Getting a loan for a commercial building is an exciting time. But how would you feel if a couple of years down the track your bank calls in your loan (meaning they give you 30 days to repay it in full) and you have never missed a payment?
Unfortunately I have seen all too often commercial borrowers being fed to the wolves as banks look to protect their balance sheet or simply profit from your demise.
Most business owners buying a commercial property have fairly similar expectations to that off purchasing a home. That is you sign up for a mortgage and your belief is that, as long as you maintain your repayments over the term of the loan than everything will work out ok.

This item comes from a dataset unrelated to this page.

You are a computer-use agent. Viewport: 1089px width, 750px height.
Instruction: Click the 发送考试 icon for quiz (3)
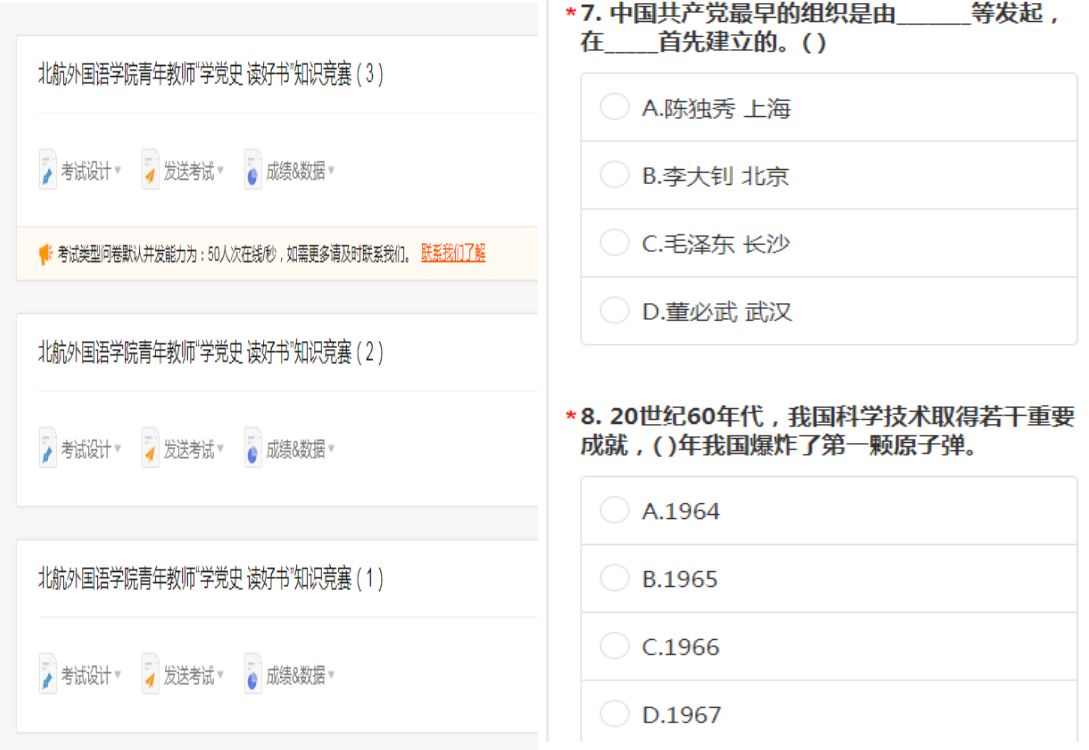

Unfortunately small and medium business owners purchasing a commercial property are not afforded the same protections they receive under the National Credit Code when they purchase their home.
Did you know that you can be in default on your loan and never miss a payment!
That’s right you can be in default and never miss a payment!
I have found 3 things that catch most commercial borrowers out and in many cases they can be avoided.
When you first apply for a loan the banks make you jump through the hoops to ensure you can afford the repayments. Business is going great, you are in growth phase and the bank wants in.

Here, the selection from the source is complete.